Diffuse to Choose: Enriching Image Conditioned Inpainting in Latent Diffusion Models for Virtual Try-All
Mehmet Saygin Seyfioglu, Karim Bouyarmane, Suren Kumar, Amir Tavanaei, Ismail B. Tutar
TL;DR
Diffuse to Choose (DTC) advances Vit-All by embedding fine-grained reference details into a latent diffusion inpainting framework via a secondary U-Net and FiLM-based fusion, enabling zero-shot, high-fidelity insertion of products into in-the-wild scenes. The method constructs a pixel-level hint from the reference image, aligns it with latent representations through an adapter, and fuses it with the main U-Net, aided by a perceptual loss to preserve color and texture. Empirical results show DTC surpasses image-conditioned PBE variants and matches or nears few-shot methods like DreamPaint in fidelity and integration, while delivering real-time-like inference speeds on standard GPUs. This approach broadens practical Vit-All applicability, enabling semantic edits with detailed preservation, robust in-the-wild performance, and iterative, user-guided inpainting workflows.
Abstract
As online shopping is growing, the ability for buyers to virtually visualize products in their settings-a phenomenon we define as "Virtual Try-All"-has become crucial. Recent diffusion models inherently contain a world model, rendering them suitable for this task within an inpainting context. However, traditional image-conditioned diffusion models often fail to capture the fine-grained details of products. In contrast, personalization-driven models such as DreamPaint are good at preserving the item's details but they are not optimized for real-time applications.
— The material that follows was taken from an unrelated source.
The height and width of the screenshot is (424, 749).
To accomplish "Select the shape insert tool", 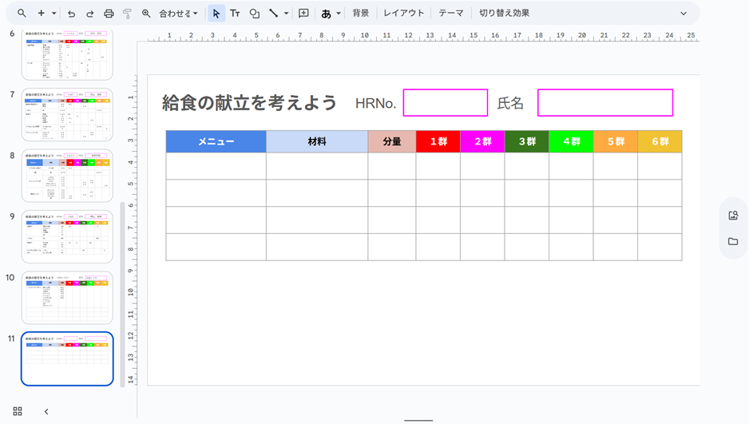I will click(x=254, y=14).
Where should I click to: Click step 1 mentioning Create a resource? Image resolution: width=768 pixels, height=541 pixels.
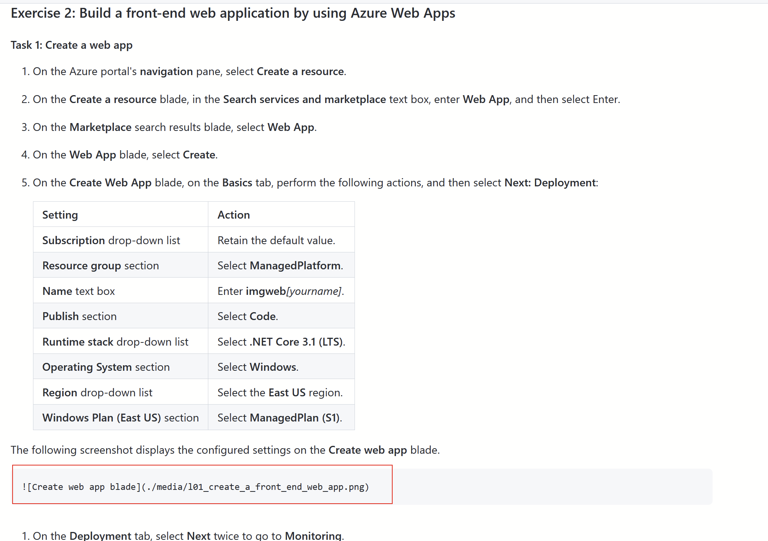click(x=189, y=71)
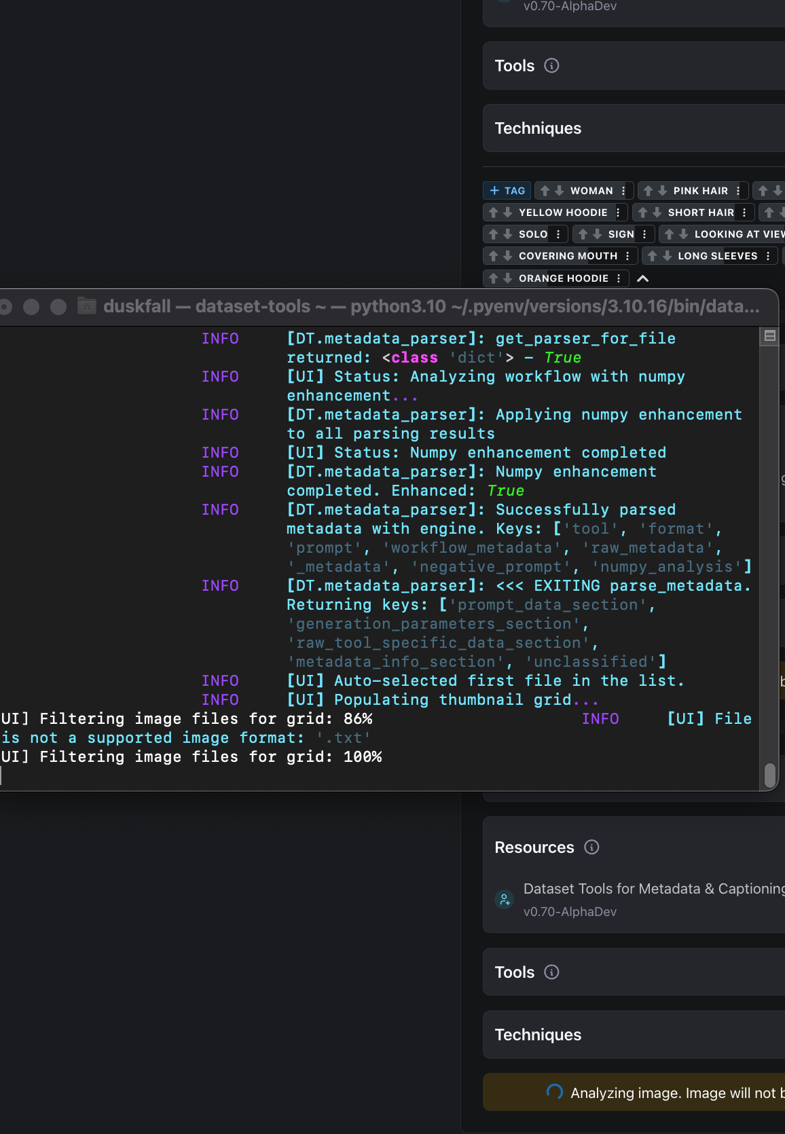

We present "Diffuse to Choose," a novel diffusion-based image-conditioned inpainting model that efficiently balances fast inference with the retention of high-fidelity details in a given reference item while ensuring accurate semantic manipulations in the given scene content. Our approach is based on incorporating fine-grained features from the reference image directly into the latent feature maps of the main diffusion model, alongside with a perceptual loss to further preserve the reference item's details. We conduct extensive testing on both in-house and publicly available datasets, and show that Diffuse to Choose is superior to existing zero-shot diffusion inpainting methods as well as few-shot diffusion personalization algorithms like DreamPaint.